Amazon.com Review
"And if the moon could talk, / it would tell of evening / stealing through the woods / and a lizard scurrying home to supper." Kate Banks and illustrator Georg Hallensleben's lovely bedtime book spins a sleepy tale of what the moon would say if it could look down at a night-swept Earth and tell us what it sees. The book begins with a cozy inside view of a little pajama-clad girl and her stuffed white rabbit. Then we travel outside to a moon's view of the night world. Back inside, from the familiar objects on the bedside table--"a glass, a wooden boat, a starfish, too"--we move to "waves washing onto the beach, / shells, and a crab resting." Each rich,
color-drenched scene complements the next--as Mama hands her child the toy rabbit, a lioness licks her cubs in a faraway den. "And if the moon could talk," the book concludes, "it would tell of a child / curled up in bed wrapped in sleep. / And it would murmur / Good night." From the creators of the beloved
Baboon and
Spider, Spider, this beautiful book--winner of the 1998 Boston Globe-Horn Book Award for best picture book--has become one of our all-time favorite bedtime stories. (Click to see a
sample spread.
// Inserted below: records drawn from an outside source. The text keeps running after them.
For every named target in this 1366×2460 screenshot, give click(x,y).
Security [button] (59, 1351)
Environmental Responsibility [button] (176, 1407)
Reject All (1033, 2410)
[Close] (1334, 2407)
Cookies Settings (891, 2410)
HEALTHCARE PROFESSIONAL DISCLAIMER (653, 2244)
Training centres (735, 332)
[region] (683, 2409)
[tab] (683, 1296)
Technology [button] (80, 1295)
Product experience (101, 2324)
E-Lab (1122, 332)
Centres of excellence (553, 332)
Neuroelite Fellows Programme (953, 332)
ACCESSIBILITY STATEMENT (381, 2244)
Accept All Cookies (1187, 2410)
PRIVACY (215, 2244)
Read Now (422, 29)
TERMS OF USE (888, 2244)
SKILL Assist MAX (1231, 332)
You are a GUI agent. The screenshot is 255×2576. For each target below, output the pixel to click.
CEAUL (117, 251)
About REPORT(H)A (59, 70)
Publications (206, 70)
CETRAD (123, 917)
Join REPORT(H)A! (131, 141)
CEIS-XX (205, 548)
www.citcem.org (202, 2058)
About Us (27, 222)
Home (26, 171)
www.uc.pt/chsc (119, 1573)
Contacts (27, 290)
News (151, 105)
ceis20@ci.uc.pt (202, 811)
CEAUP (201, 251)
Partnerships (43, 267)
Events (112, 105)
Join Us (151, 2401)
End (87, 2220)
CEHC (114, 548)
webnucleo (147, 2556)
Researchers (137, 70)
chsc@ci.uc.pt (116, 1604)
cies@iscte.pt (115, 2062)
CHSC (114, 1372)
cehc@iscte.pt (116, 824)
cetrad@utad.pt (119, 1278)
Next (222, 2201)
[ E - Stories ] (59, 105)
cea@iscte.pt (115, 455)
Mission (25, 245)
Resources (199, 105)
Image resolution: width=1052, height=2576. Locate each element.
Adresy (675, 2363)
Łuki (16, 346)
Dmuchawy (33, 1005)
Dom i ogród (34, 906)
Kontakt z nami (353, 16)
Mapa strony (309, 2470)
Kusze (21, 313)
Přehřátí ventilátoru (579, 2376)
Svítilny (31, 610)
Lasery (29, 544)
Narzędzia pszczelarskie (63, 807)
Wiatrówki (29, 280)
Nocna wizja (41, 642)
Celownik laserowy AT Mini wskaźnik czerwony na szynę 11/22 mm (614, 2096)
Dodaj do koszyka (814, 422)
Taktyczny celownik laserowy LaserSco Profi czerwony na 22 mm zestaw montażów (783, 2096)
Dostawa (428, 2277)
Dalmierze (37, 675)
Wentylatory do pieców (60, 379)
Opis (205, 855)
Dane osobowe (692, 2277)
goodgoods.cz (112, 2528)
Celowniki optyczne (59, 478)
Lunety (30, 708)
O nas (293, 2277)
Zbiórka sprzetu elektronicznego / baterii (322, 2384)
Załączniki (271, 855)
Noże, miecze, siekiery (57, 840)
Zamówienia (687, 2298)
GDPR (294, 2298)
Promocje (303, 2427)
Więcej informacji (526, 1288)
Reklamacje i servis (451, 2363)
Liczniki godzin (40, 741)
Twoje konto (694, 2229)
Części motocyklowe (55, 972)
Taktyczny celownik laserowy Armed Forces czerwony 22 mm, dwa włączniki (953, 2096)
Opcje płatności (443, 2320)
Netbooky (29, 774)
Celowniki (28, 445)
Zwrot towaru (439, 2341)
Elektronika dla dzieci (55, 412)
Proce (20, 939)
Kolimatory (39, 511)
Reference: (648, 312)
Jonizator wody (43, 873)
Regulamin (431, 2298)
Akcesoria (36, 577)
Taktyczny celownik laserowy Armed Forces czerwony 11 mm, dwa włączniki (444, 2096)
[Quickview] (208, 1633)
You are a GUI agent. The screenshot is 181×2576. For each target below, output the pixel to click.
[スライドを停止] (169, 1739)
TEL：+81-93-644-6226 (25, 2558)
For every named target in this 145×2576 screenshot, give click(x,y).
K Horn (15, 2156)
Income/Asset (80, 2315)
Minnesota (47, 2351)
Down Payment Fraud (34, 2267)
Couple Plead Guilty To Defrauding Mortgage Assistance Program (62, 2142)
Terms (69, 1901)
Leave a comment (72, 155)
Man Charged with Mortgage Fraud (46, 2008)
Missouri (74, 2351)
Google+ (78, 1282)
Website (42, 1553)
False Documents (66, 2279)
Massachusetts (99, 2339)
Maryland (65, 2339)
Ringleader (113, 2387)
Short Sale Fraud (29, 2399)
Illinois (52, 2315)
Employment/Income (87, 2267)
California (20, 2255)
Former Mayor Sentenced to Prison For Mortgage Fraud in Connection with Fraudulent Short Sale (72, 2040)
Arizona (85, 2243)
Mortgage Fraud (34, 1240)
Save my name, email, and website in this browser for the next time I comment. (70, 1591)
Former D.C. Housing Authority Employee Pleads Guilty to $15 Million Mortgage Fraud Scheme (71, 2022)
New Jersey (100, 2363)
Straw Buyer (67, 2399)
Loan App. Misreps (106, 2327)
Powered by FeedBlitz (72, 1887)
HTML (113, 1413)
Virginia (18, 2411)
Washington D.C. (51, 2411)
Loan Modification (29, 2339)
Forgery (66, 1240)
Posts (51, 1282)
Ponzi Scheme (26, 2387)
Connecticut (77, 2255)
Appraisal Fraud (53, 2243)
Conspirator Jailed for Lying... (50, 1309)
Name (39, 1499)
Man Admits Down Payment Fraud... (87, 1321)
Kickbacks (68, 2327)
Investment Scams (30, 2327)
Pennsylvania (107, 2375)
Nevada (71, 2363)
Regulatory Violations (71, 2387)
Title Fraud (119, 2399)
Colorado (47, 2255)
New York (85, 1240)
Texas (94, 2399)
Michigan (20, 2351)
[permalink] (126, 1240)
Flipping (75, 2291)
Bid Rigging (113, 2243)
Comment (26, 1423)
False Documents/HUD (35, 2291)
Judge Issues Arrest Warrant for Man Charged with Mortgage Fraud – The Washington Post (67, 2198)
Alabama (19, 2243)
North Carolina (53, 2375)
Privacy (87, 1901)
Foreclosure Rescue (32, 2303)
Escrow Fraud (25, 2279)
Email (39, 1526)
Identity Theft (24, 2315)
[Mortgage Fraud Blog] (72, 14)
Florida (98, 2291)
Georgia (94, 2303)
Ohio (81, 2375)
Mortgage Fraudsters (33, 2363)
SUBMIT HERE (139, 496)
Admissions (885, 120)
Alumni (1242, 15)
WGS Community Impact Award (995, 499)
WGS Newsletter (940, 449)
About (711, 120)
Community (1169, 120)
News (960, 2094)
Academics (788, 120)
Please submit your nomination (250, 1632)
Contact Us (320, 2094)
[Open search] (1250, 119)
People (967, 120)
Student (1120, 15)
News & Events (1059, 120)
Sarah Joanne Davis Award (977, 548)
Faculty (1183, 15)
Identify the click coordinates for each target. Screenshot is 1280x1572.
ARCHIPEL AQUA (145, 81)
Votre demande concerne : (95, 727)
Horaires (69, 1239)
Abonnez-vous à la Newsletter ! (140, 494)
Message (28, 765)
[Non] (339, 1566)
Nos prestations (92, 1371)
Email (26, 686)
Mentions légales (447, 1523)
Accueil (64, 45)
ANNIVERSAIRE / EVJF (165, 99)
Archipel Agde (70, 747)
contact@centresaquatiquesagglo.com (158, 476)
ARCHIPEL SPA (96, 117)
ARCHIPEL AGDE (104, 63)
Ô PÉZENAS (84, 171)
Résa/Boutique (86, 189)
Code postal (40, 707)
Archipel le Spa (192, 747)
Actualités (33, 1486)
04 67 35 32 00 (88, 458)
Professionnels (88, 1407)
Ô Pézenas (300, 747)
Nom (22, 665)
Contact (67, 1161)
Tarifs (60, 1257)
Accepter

Illustrations copyright © 1998 by Georg Hallensleben, text © 1998 by Kate Banks. Reprinted by permission of the publisher, Farrar, Straus and Giroux.) (Ages 3 and older)
--Karin Snelson
From Publishers Weekly
With quiet phrases and luxurious color, Banks and Hallensleben (Baboon) evoke a perfectly peaceful bedtime. In a stuccoed house, amid tranquil lakes and orderly rows of trees, a girl plays with stuffed animals and listens to a story read by her father. Far away, the moon glows on tall hills, desert, jungle and ocean, where people and wild animals prepare for sleep. Full-bleed spreads expertly relate the text's alternating descriptions of relaxed interior and exterior scenes. In the child's bedroom "on a small table sits a glass, a wooden boat, a starfish, too." Hallensleben connects the spread that follows, "if the moon could talk, it would tell of waves washing onto the beach, shells, and a crab resting," with a painting of boats bobbing on a tranquil sea, whose color gently echoes the water glass on the bedside table of the previous spread. The story closes with the child tucked into bed and the moon whispering, "Good night." Hallensleben complements the hushed narrative with warm cushions of paint: the girl's thick blanket is egg-yolk yellow with orange-red dots and the pillows are as deep blue as the night sky. The outdoor panoramas have the same intimacy, whether they feature a lioness and her cubs, or a red tractor lumbering toward a yellow-lit farmhouse. As night gently envelops the landscapes, the words and art convey the snug warmth of a featherbed and a world as small as a neighborhood. Ages 3-5.